• TASK GOAL: Go through the data and copy every line in which "accomplish" appears.

• RECORDS FOR THIS TASK:
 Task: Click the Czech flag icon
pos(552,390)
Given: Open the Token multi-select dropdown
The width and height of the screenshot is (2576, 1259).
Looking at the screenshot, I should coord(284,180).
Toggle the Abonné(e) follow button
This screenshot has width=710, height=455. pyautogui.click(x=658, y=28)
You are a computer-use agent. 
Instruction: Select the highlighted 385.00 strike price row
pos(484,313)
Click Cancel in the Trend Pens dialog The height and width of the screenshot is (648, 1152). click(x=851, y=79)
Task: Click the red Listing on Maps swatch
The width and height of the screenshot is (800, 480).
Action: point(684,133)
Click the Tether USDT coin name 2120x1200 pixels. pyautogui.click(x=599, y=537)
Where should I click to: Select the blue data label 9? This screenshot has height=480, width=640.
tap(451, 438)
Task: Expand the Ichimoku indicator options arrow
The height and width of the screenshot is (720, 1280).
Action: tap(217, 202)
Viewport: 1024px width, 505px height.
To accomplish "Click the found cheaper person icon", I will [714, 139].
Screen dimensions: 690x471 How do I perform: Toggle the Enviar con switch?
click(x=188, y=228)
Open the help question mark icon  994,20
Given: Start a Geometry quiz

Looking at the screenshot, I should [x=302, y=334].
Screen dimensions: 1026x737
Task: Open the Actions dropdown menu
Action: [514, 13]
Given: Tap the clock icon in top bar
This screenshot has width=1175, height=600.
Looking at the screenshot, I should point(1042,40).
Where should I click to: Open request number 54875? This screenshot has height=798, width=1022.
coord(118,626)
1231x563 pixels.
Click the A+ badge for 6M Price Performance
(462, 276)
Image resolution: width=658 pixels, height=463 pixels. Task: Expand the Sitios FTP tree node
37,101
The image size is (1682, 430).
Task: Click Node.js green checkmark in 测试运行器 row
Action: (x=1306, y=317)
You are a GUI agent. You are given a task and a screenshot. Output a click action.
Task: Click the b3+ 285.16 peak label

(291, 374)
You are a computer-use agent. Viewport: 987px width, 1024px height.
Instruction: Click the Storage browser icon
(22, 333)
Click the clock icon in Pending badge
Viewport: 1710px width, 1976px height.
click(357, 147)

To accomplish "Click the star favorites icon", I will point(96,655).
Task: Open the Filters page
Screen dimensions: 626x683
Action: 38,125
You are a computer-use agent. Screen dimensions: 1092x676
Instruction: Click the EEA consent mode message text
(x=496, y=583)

• OUTPUT FOR THIS TASK:
To accomplish "Click the found cheaper person icon", I will [714, 139].
To accomplish "Click the star favorites icon", I will point(96,655).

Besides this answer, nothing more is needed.